Projet de construction d’une nouvelle prison militaire, rue du Cherche-Midi
Par Jacky Tronel | dimanche 18 avril 2010 | Catégorie : Dernières parutions, DES PRISONS… | Pas de commentaireAprès la Révolution, à la fin du XVIIIe, le ministère de la Guerre installe une manutention des vivres de l’armée juste en face de l’hôtel des Conseils de guerre, dans un immeuble ayant appartenu à la communauté des Filles du Bon Pasteur. En 1832, la manutention quitte la rue du Cherche-Midi pour prendre possession de bâtiments neufs situés quai de Billy. Le maréchal Soult, ministre de la Guerre, projette alors de faire construire une maison d’arrêt militaire à l’emplacement de l’ancienne manutention, au 38 de la rue du Cherche-Midi.
En voici les plans, complétés d’extraits du mémoire qui les accompagne. Ce document, daté du 12 décembre 1833, rend également compte de la grande question soulevée par la réforme pénitentiaire. Deux modèles américains s’affrontent alors : le système d’Auburn opposé à celui de Philadelphie. Finalement, la maison militaire d’arrêt et de correction de la rue du Cherche-Midi sera construite quelques années plus tard (1847-1851) et sur d’autres plans, jugés moins dispendieux. Elle sera cellulaire et adoptera le modèle d’Auburn.
Texte de présentation du projet :
« La Prison de l’Abbaye, la seule qui existe pour la garnison de Paris, n’a point été construite en vue de cet usage, et n’a pu être depuis convenablement appropriée à cette destination. Située au centre d’un quartier populeux, dont les maisons l’enceignent pour ainsi dire de toutes parts, elle n’offre aux détenus que des locaux fort resserrés, des cours étroites et mal aérées. D’un autre côté, pour isoler les prisonniers des communications avec le dehors, on s’est vu obligé de boucher, ou de fermer par des abat-jour, les baies donnant sur les rues voisines, de sorte qu’il en résulte, pour l’établissement, privation simultanée d’air et de lumière. Cet inconvénient majeur, l’exiguïté des ressources que présente la prison, eu égard au nombre des militaires incarcérés, le vice de sa situation, signalés depuis longues années, ont été plus vivement sentis par l’Inspecteur général en 1832, et, voulant coordonner les besoins du service correctionnel pour la troupe avec la construction d’une Manutention sur le quai de Billy, cet officier général a demandé, dans ses instructions écrites, qu’on s’occupât d’utiliser, pour l’assiette future d’une prison (on ne peut mieux placé vis à vis de l’hôtel des Conseils de Guerre), le terrain actuellement affecté à l’administration des vivres. Le comité, partageant cette manière de voir, a prescrit, par son avis du 19 avril dernier, de donner suite à cette idée, et de rédiger un projet d’ensemble pour cet objet… »

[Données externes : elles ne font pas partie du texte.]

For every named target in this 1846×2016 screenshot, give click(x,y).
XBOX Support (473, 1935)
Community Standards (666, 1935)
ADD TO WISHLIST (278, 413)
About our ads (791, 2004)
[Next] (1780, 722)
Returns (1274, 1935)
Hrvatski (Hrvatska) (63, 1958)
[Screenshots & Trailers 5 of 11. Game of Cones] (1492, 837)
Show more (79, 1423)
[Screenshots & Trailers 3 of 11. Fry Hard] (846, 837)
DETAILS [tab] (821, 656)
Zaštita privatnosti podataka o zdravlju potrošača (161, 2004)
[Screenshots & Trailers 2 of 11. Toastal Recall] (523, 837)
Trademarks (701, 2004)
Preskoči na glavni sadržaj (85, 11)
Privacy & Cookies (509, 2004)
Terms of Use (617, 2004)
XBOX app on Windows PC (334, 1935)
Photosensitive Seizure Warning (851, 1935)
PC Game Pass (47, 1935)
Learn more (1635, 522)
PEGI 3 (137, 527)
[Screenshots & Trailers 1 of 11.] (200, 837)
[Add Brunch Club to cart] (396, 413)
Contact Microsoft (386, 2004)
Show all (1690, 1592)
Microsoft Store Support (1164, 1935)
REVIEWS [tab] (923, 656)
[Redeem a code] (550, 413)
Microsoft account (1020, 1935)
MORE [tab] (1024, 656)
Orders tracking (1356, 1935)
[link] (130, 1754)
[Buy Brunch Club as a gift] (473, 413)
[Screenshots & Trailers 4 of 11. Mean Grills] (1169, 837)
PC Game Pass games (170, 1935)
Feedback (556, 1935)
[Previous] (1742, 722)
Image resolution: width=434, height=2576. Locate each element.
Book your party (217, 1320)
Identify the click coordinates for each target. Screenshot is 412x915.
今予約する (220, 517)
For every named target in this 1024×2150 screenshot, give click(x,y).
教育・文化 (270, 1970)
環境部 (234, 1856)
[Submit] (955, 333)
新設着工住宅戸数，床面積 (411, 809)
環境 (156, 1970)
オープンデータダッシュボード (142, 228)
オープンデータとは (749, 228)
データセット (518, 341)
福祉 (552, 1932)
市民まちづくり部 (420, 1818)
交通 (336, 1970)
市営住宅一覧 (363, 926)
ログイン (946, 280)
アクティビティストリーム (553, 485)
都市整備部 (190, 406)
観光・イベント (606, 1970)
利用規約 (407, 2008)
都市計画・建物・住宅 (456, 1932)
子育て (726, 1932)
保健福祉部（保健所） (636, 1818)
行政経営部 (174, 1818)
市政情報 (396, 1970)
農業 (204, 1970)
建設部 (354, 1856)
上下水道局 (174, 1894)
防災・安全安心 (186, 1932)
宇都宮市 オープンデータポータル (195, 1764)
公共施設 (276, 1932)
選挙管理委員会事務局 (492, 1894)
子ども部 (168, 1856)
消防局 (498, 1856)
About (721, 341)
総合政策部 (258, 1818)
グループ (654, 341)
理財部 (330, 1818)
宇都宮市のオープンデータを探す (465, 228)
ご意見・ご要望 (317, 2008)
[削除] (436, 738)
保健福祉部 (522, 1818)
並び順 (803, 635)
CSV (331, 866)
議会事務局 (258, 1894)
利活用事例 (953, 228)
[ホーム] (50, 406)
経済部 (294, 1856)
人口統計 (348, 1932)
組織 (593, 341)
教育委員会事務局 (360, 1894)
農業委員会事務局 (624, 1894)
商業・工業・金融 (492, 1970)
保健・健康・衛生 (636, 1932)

« L’ensemble de la nouvelle prison présente sept corps de logis différents […]. Le premier ayant vue sur la voie publique, est spécialement consacré au personnel et au matériel de l’administration ; le second, qui s’y rattache, et qui est isolé du reste de l’établissement, est affecté à l’infirmerie […]. Ils n’ont que deux étages, ainsi que les bâtiments destinés à l’habitation des prisonniers […]. Au milieu s’élève un édifice couvert par un dôme ; et plus spécialement destiné à la célébration du culte. On a réuni néanmoins dans les parties inférieures les cuisines et les parloirs, afin de grouper, sur un même point central, tout ce qui peut être à l’usage commun […]. Quatre cours différentes divisent l’espace intérieur ; elles peuvent être rendues indépendantes au besoin et permettraient, si on le voulait, de classer les détenus suivant la nature et la gravité des délits et des peines infligées. Quant aux dispositions de détails et aux distributions intérieures, on a cherché autant que possible à satisfaire aux conditions suivantes : sûreté, facilité de surveillance et de communications, convenances, économie. »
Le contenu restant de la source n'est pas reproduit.